Sound surveillance expert Harry Caul (Gene Hackman) is hired to track a young couple (Cindy Williams and Frederic Forrest), taping their conversation as they walk through San Francisco’s crowded Union Square.

Knowing full well how technology can invade privacy, Harry obsessively keeps to himself, separating business from his personal life, even refusing to discuss what he does or where he lives with his girlfriend, Amy (Teri Garr).

Harry’s work starts to trouble him, however, as he comes to believe that the conversation he pieced together reveals a plot by the mysterious corporate “Director” who hired him to murder the couple.

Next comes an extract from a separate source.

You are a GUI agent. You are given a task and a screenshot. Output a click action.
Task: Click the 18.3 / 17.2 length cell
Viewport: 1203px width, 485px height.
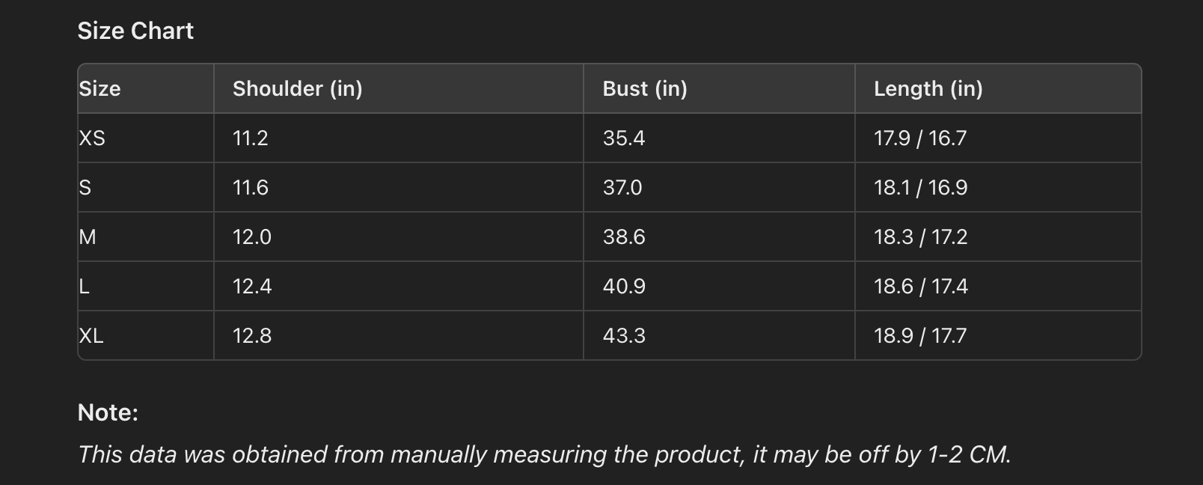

After he allows himself to be seduced by a call girl, who then steals the tapes, Harry is all the more convinced that a killing will occur, and he can no longer separate his job from his conscience.

Coppola, cinematographer Bill Butler, and Oscar-nominated sound editor Walter Murch convey the narrative through Harry’s aural and visual experience, beginning with the slow opening zoom of Union Square accompanied by the alternately muddled and clear sound of the couple’s conversation caught by Harry’s microphones.

The Godfather Part II and The Conversation earned Coppola a rare pair of Oscar nominations for Best Picture, as well as two nominations for Best Screenplay (The Godfather Part II won both).

Praised by critics, The Conversation was not a popular hit, but it has since come to be seen as one of the artistic high points of the decade, as well as of Coppola’s career.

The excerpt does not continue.